…todo lo escrito
en ellos era irrepetible desde siempre y para siempre, porque las estirpes
condenadas a cien años de soledad no tenían una segunda oportunidad sobre la
tierra.
Gabriel García Márquez. Cien años de soledad.
Gabriel García Márquez. Cien años de soledad.
Me
retrase, pero de alguna manera quiero comunicar mi inconformidad conmigo mismo.
Y es que todo malestar empieza tan maravillosamente bien, como cuando acaba.
Esencialmente desde que uno se intenta levantar agresivamente, levanta pestañas
y nota, de reojo mareado, que ninguno del par de pies dejo de moverse toda la noche;
¿cómo es posible?, me respondo claramente y muy atinado: ‘los monstruos de la
infancia han regresado’. No cabe la menor duda de que sucedió. Hace muchas
mañanas atrás, cuando apenas reconocía la diferencia entre una letra ‘s’ y una ‘c’
y que jamás confundí con la ‘z’ (porque todos saben que zoológico se escribe
con z, y es de las pocas palabras que uno logra imaginar en sus primeros días
de vida), me atormentaba la idea de la soledad. Y es que simplemente cuando uno
la intenta concebir por medio de sonidos, palabrejas o cuchicheos; no la haya.
Todo este enjambre de soledad me
lleva a mi memoria, insensata y estéril; transportándome lentamente entre cada
una de las pesadillas más espantosas que jamás se olvidan. Desde una araña
patona y peluda gigante –de ahí los aracnofóbicos- hasta las diminutas a alas y
gigantes pesuñas de un animalejo trastornado, y de genes imaginarios –exactamente
las personas más salvajes en la infancia- . Nunca recobraré los buenos días,
porque nunca de los nunca los tuve. ¡Desgraciada infancia!
Ahora
bien, que no me vengan con el cuento de que la niñez es el fruto deseado de
todo escuincle, o me harán vomitar telarañas de furia, que si los agarran
llevarán a la sepultura todas mis palabrotas y maldiciones en tiernos tejidos
inacabables; para que así no puedan deshacerse de ellas nunca más.
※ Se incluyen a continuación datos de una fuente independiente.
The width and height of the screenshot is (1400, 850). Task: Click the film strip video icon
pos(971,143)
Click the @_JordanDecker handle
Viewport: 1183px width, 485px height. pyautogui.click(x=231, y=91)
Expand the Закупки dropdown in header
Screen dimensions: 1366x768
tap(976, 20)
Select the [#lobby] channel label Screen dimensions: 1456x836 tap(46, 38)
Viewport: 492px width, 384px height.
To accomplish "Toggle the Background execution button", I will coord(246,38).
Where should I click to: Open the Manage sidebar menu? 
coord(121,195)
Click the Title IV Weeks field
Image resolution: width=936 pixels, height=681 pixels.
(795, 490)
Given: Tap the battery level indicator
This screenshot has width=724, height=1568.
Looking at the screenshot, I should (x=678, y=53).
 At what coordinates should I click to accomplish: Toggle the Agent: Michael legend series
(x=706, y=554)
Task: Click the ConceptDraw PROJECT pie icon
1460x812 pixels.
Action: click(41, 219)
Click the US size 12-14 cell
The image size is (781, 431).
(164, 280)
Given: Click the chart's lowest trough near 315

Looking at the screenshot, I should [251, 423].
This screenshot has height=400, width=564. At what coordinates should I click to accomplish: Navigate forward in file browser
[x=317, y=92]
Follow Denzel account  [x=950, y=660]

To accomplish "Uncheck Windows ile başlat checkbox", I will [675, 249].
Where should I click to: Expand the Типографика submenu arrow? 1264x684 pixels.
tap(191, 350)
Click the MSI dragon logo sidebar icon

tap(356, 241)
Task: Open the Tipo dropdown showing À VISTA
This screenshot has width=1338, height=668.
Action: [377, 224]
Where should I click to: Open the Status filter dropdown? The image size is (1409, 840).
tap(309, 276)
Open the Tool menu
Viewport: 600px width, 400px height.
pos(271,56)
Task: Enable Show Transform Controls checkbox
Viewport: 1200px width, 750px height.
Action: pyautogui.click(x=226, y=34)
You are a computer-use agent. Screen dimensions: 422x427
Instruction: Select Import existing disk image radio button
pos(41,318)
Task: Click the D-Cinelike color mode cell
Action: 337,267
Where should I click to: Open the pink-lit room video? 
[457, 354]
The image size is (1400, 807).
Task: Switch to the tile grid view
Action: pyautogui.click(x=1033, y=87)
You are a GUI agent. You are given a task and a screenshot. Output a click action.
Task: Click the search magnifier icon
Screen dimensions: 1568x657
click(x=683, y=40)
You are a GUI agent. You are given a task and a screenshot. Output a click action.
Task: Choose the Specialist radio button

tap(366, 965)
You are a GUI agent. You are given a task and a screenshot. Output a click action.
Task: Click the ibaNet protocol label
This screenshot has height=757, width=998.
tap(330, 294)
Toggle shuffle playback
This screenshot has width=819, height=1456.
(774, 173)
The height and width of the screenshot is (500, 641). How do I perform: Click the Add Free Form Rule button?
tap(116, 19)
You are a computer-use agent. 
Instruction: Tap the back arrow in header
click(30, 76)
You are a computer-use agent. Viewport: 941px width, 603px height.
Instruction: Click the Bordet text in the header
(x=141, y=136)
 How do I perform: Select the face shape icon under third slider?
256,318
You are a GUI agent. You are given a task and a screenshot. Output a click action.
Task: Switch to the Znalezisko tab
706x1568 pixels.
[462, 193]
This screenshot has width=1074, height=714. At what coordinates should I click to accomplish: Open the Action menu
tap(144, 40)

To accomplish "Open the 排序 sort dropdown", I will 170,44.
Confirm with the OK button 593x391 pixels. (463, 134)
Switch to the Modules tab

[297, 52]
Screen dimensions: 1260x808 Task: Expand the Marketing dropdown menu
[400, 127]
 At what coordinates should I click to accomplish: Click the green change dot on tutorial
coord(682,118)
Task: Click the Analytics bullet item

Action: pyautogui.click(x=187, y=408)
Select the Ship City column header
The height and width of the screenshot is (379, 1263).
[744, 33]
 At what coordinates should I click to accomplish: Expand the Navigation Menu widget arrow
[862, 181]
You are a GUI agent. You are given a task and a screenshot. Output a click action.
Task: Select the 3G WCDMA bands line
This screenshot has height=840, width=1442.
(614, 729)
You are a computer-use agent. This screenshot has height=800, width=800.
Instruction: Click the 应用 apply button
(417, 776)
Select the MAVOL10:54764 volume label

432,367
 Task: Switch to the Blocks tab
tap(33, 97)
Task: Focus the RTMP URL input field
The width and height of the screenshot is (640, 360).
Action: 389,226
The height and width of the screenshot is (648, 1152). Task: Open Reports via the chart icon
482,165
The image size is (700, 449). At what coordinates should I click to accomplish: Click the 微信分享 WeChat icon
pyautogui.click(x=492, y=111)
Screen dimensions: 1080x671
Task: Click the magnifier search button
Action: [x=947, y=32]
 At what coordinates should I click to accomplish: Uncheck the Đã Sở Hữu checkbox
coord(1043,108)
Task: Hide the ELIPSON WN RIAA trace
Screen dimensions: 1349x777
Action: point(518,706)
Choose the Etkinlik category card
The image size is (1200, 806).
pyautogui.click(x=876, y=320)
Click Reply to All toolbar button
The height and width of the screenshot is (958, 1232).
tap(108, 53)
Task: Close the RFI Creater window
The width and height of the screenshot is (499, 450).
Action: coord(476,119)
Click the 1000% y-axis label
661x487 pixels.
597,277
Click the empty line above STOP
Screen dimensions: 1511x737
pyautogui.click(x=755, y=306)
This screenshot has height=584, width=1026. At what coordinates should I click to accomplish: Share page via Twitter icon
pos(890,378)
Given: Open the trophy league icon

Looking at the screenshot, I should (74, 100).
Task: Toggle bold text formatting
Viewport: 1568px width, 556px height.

Lo irónico, es que todos mis
recuerdos me han acogido de la mejor forma. Me alimentaron como todo buen sapo
verde retuerce las moscas en la lengua lánguida y babosa, y después de un
momento deposita en un par de boquillas igualmente babosas pero más pequeñas
que la suya. Me llenan y me duelen. Me asienten y me desorbitan. Y es que nada
tiene sentido; nunca nada lo tuvo: ¿por qué hemos ahora diez o más años después
esperar algún sentido a todo? Desde siempre la soledad se apodero de nosotros,
desde el instante que quisimos ser lo que somos y no ser lo que no somos. Y al
fin de cuentas, todo llega a tener sentido, cuando se lo quitamos descalabrándola
con un empujón frente a las escaleras más cercanas.